Sebelum membahas lebih lanjut tentang asuransi syariah, kamu perlu tahu apa itu asuransi syariah. Asuransi syariah adalah asuransi yang dijalankan berdasarkan prinsip syariah serta tolong menolong dan saling melindungi diantara para peserta melalui pembentukan dana tabarru’ yang dikelola dengan prinsip syariah guna menghadapi risiko tertentu. Beberapa contoh asuransi syariah di Indonesia antara lain asuransi takaful, Prudential Syariah, AIA Syariah, BNI Life Syariah, dan lain sebagainya. Kamu tidak perlu khawatir karena asuransi syariah di Indonesia telah memiliki dasar hukum yang jelas yang diawasi OJK (Otoritas Jasa Keuangan) dan DPS (Dewan Pengawas Syariah).

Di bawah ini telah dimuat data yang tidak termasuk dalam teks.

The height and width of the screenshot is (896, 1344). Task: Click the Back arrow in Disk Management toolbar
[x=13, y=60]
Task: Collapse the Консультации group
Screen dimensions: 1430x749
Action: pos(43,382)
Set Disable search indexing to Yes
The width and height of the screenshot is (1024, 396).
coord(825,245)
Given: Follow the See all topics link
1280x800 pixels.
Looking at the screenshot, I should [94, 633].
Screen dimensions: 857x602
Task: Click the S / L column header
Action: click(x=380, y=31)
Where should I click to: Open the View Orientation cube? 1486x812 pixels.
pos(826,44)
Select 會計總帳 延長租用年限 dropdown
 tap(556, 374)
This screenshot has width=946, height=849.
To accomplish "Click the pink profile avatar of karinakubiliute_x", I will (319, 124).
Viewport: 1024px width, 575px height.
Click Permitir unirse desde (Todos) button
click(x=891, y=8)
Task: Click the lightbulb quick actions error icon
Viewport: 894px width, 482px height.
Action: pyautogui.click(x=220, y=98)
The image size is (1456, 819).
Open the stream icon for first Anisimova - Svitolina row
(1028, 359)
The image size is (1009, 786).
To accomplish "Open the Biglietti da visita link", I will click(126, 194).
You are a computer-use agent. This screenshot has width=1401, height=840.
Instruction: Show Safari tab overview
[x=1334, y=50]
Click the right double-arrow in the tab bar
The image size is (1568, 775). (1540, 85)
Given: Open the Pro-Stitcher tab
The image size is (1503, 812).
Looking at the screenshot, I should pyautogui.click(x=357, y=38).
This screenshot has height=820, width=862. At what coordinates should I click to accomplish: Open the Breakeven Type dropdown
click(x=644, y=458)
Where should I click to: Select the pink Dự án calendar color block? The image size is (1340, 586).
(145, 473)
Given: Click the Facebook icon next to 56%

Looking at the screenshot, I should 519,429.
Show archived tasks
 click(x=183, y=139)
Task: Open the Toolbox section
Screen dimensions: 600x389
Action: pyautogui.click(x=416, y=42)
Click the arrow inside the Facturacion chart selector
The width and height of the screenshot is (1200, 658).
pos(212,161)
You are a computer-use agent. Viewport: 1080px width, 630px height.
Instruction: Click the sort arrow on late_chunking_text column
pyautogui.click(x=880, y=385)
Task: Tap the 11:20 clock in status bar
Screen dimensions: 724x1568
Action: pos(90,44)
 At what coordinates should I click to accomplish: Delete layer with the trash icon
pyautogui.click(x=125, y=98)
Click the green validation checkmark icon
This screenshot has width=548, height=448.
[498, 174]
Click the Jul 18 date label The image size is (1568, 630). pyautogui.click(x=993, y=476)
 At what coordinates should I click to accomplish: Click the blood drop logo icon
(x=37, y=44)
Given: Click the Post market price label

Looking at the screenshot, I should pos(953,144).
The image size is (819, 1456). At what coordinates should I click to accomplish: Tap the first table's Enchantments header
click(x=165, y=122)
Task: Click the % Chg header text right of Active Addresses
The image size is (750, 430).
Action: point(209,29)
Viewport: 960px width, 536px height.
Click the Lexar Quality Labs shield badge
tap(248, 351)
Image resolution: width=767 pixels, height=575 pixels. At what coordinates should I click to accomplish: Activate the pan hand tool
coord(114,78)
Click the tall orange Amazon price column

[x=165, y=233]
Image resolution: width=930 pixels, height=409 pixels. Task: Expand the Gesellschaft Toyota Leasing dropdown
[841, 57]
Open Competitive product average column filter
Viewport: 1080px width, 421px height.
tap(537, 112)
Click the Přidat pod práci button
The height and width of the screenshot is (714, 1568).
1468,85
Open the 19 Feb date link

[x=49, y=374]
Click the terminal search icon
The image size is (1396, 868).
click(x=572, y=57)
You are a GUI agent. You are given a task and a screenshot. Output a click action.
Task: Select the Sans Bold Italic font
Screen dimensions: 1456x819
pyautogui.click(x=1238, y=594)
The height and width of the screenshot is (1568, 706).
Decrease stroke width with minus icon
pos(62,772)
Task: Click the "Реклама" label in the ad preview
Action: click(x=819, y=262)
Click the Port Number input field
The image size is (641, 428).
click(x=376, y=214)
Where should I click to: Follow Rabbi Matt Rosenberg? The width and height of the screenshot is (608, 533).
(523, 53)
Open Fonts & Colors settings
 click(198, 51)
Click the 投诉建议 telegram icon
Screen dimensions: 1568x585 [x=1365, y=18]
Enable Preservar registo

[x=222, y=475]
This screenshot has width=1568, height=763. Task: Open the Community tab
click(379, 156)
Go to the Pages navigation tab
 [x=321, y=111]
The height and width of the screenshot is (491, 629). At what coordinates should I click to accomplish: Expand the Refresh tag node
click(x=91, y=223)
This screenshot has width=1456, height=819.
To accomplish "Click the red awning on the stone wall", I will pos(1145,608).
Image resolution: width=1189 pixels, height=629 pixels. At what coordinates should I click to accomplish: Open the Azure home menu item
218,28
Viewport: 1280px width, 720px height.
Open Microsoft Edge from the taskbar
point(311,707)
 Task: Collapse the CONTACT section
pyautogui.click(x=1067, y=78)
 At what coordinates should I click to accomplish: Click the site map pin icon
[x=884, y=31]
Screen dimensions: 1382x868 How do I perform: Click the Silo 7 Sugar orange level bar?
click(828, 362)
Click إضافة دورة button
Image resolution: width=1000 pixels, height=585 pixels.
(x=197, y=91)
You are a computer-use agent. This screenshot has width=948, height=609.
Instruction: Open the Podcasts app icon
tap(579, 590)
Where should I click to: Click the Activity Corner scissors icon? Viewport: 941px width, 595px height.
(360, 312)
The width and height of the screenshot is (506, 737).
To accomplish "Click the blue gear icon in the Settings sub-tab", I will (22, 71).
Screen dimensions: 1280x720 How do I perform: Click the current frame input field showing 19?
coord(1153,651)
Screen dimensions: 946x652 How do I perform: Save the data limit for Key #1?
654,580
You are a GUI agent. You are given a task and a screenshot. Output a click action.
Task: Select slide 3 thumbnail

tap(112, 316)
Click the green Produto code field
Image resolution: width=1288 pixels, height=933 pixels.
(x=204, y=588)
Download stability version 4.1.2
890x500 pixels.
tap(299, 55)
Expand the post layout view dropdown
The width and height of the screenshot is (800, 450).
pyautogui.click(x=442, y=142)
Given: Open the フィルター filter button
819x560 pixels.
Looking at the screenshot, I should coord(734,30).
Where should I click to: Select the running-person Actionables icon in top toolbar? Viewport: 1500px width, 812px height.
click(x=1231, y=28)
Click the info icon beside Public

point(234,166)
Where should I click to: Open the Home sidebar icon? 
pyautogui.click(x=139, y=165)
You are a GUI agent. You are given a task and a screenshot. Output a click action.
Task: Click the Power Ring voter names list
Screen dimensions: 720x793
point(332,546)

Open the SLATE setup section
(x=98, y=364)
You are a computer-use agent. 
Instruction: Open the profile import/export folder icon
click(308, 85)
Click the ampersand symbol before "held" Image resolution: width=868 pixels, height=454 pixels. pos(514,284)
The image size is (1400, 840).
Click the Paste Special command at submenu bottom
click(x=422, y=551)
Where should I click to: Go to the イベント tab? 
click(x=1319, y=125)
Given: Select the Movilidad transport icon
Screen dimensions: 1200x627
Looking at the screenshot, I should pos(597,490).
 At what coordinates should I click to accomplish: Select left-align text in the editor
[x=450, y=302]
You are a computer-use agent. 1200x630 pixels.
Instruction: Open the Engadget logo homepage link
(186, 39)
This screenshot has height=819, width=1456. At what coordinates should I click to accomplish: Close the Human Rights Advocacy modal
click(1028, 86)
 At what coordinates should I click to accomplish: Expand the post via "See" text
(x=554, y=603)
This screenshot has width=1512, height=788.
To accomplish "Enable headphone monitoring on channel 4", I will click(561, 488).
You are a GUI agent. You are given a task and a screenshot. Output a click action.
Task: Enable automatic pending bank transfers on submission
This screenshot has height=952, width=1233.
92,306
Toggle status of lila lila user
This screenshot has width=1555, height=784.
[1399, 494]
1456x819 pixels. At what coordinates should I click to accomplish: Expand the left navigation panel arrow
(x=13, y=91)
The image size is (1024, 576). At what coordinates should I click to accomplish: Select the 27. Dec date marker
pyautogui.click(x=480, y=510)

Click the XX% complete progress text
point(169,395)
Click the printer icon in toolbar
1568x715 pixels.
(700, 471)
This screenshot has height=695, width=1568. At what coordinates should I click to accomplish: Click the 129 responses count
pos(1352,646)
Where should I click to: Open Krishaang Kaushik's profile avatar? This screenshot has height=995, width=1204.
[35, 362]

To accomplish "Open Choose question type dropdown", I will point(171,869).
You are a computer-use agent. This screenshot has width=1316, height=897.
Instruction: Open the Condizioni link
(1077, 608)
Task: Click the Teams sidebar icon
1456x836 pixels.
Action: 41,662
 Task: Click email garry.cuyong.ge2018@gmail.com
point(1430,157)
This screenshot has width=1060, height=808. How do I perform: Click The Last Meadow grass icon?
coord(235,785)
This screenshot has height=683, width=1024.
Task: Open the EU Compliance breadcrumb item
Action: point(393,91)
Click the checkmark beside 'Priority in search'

Asuransi syariah memiliki perbedaan konsep secara umum dengan asuransi konvensional yang muncul terlebih dahulu. Asuransi syariah tidak hanya menjalankan prinsip syariah saja, namun juga mengamalkan nilai-nilai Islami yang menjadi dasar syariah. Prinsip yang dijalankan pun tidak jauh berbeda dari prinsip dasar yang juga berlaku pada konsep ekonomi Islam secara komprehensif dan bersifat umum. Pasalnya, asuransi syariah adalah turunan dari konsep ekonomika Islami.
Lantas apa saja prinsip-prinsip asuransi syariah yang kini berkembang pesat di Indonesia? Tak perlu bingung mencari makalah maupun jurnal seputar prinsip asuransi syariah. Sebab, kali ini, Qoala akan jelaskan prinsip asuransi dalam hal asuransi syariah beserta akadanya.
1. Asuransi Syariah Menjalankan Prinsip Tauhid
Pertama, kamu perlu mengetahui bahwa ada prinsip tauhid dalam asuransi syariah. Bahkan prinsip tauhid menjadi prinsip dasar dalam asuransi menurut agama Islam ini. Tentunya, poin ini menjadi poin yang perlu dipahami oleh calon nasabah/anggota dengan baik. Inti dari prinsip tauhid adalah niat dasar dari memiliki asuransi bukanlah mencari keuntungan saja, tapi juga dalam rangka ikut serta dalam menerapkan prinsip dan ajaran syariah dalam asuransi.
Tauhid sendiri memiliki arti sebagai suatu kesatuan yang tidak dapat dipisahkan. Oleh karenanya, setiap gerak langkah serta dasar asuransi jenis ini harus mencerminkan nilai-nilai keTuhanan.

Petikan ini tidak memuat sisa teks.